Located in the Laurentian Mountains, 140 kilometers north of Montreal, the track's construction in 1965 was supervised by Bruce McLaren, founder of the Formula One team of the same name. The track was host to Formula One races until 1978 when they were moved permanently to the track named after Gilles Villeneuve on an island off Montreal.

In contrast with modern Formula One tracks, which are as smooth as billiard tables, Mont Tremblant has never been resurfaced and is bumpy and cracked. There are no trackside seats, and the grandstands were demolished to stop from them falling down. The track is used mostly for amateur racing and by the school.

''If you can be quick on this track, you can be fast anywhere in the world,'' Povoledo said. ''You need a beautiful mixture of bravery and skill and technical knowledge.''

Povoledo is conscious of the history of the place.

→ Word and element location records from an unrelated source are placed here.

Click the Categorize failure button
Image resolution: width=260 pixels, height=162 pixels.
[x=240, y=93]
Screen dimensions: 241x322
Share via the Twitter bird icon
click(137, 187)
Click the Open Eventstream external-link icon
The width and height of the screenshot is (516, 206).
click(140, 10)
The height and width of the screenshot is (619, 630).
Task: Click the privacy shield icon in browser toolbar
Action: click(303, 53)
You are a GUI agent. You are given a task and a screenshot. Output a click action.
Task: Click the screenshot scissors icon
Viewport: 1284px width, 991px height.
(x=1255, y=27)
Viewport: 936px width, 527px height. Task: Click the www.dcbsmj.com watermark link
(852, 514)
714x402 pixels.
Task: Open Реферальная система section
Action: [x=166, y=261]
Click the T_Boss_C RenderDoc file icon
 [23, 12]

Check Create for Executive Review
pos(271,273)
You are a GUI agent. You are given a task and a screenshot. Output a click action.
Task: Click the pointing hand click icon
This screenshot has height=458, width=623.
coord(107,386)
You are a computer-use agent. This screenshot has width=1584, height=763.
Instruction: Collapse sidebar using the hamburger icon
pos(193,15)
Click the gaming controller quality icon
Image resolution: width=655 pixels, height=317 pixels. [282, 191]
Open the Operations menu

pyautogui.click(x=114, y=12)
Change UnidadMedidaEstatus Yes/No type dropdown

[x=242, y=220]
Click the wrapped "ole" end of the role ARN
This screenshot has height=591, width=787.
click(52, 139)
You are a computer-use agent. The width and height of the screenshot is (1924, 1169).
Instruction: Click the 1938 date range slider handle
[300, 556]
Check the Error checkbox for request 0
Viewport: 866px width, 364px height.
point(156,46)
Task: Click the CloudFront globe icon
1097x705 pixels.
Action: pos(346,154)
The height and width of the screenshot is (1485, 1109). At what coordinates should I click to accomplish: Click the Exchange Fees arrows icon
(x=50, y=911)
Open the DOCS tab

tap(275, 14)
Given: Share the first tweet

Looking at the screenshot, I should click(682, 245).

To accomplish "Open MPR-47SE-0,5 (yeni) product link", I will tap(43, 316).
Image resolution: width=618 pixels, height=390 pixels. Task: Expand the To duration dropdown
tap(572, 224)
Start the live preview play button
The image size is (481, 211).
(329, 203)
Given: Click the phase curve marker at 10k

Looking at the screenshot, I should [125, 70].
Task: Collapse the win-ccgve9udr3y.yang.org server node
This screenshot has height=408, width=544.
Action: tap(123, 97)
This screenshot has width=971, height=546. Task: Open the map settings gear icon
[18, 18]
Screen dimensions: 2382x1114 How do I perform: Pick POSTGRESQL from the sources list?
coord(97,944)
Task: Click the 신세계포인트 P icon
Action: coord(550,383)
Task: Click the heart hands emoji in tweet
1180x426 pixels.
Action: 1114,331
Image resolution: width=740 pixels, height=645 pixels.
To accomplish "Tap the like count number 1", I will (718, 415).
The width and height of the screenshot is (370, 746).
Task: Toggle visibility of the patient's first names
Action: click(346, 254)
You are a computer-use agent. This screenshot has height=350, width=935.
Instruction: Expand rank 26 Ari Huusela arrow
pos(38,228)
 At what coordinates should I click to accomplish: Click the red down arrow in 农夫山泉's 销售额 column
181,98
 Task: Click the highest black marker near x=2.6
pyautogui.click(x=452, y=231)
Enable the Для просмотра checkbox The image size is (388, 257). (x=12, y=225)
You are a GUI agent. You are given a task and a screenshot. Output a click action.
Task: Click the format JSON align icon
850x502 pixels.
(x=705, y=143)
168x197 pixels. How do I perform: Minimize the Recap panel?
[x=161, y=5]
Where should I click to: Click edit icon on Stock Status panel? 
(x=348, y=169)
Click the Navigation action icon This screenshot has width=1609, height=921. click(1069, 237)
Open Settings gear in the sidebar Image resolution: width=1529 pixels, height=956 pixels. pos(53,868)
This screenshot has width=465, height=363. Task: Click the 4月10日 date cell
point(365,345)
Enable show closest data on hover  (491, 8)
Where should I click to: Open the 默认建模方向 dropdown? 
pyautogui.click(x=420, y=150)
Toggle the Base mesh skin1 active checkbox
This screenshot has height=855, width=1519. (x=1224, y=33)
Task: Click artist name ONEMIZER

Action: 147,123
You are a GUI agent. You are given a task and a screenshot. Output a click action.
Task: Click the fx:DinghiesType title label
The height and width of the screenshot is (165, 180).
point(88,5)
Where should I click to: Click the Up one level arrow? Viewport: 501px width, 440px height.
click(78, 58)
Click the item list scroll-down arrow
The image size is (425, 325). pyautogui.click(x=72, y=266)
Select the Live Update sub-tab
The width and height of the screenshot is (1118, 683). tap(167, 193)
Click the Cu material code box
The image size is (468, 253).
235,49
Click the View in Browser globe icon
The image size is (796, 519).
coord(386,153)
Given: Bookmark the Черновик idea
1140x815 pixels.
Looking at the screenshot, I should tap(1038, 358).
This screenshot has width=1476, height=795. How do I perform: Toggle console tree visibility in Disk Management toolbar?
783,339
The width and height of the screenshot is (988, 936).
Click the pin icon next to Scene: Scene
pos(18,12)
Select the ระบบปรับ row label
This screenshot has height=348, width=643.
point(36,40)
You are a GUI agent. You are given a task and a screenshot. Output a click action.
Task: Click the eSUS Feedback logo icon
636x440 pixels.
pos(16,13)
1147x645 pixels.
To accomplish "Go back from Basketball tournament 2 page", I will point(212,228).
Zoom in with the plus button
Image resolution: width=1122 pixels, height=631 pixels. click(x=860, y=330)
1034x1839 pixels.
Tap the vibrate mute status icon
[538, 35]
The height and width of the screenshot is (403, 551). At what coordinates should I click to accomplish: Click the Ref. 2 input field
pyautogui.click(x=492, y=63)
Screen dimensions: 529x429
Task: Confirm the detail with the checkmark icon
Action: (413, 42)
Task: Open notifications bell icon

''Walking into the rooms where Jimmy Clark and all these other drivers had been,'' he said, ''it's like their ghosts still haunt the place. There's this energy or this vibe that you get seeing the old control tower. And of course the legacy of Villeneuve is here as well. All Canadian drivers look to Jacques Villeneuve and say, 'Hey, if he can, we can.'''

Local fans such as Eric Lizotte get up at 7:00 A.M. to watch the Formula One races live on television.

''Throughout the first five laps or so all I do is watch Jacques's position,'' Lizotte said, shortly before letting out a frustrated sigh at yet another abandoned race by the local hero.